原來此時秦雪已然被干得神志不清,唇瓣甫一觸到那熱氣騰騰的堅硬龜棱,便憑借本能將其含了進去,兩只小手緊緊握著自己的奶子,越發熱情淫浪地將之往棒身上夾。
當下那腫脹的柱體從她乳峰間聳立而出,她的小嘴含著肉棒上半截,不止把整個龜頭都吃了進去,香舌還在露出來的棍身上來回舔舐,把大半截棒子都吃得濕淋淋的。
忽又覺臀上挨了重重一巴掌,許是看見嬌妻將弟弟的陽根吃進口中,霍陵挺著雞巴對准她花壁上最敏感的那處軟肉連連研磨:
“騷婦!好吃嗎?!是我的雞巴好吃,還是二郎的?”
“唔,嗯唔……唔唔……”
秦雪一張櫻桃小口被塞得嚴嚴實實,嬌軀又過電似的抽搐起來,只覺夫君的巨根每用力頂一下,因身體前衝,她的小嘴就會克制不住含著唇間那根肉棒吸吮。
如此一來,霍陵的雞巴在她屄里進出,玄昭的性器也在她口中抽插,分明玄昭並沒有挺送,霍陵卻成了那個助紂為虐之人,幫著弟弟干起了妻子上面那張紅艷艷的小嘴。
她的嬌吟不由愈發含糊斷續,但也愈發露骨放蕩:
“……唔,唔,好吃……夫君的大雞巴好吃,二弟的也好吃……”
“好大啊,插死雪兒了……唔,要頂到喉嚨里了……夫君快射給雪兒罷,二弟的雞巴跳得好快,要射了……唔唔,要射進雪兒嘴里了……”

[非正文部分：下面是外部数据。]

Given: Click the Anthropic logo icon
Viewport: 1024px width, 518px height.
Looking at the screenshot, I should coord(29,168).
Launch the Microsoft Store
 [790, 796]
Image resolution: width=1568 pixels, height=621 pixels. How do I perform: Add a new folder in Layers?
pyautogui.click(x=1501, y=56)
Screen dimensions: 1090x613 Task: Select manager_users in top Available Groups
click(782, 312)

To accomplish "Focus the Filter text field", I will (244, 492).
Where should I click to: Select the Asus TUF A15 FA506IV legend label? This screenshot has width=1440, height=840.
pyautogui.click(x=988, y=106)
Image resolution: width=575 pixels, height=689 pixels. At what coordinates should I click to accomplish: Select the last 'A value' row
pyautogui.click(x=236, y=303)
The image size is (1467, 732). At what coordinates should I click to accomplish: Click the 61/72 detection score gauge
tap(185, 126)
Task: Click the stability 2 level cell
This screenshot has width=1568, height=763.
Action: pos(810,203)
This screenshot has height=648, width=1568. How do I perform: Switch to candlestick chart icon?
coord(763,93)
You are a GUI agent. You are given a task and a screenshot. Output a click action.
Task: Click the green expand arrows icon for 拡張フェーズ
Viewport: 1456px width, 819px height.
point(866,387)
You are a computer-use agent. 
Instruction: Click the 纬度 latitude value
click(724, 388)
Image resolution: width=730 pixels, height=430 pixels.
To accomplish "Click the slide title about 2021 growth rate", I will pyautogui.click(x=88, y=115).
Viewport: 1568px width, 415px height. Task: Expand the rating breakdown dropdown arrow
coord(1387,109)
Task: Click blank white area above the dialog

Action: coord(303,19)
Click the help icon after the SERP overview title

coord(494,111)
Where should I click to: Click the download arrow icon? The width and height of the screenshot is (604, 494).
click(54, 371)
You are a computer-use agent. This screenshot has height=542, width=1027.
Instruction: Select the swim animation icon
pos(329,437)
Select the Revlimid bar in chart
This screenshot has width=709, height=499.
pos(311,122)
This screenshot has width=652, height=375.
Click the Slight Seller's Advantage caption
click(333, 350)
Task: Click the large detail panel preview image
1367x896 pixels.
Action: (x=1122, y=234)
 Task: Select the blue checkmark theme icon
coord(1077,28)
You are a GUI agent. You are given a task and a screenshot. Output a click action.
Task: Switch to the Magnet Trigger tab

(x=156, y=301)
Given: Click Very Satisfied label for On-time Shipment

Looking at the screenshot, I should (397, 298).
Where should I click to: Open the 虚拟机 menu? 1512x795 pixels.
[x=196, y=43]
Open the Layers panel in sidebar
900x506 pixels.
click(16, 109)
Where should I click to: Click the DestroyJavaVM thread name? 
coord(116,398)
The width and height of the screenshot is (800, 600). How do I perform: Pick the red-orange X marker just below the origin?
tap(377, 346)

一語未了,塞滿她紅唇的那根粗壯性器果然興奮地連連抖動起來,也不知是恰好到了釋放之機,還是被她這淫語刺激的,秦雪只覺口內一熱,接著便是一股熱烘烘的激流噴薄而出,頃刻間灌滿了她整張小口。
她不及吞咽,被嗆得咳嗽起來,偏霍陵一雙手牢牢抓著她不盈一握的纖腰,她根本無法動彈,只能任由那一股子濁液射了自己滿頭滿臉。
與此同時,霍陵也低吼著射出了大股濃精,秦雪只覺小腹里忽然彌漫開驚人的熱意,五髒六腑恍惚都在那精液的衝刷下被燙得融化掉了,上下兩張小嘴同時被噴射,這是何等的刺激?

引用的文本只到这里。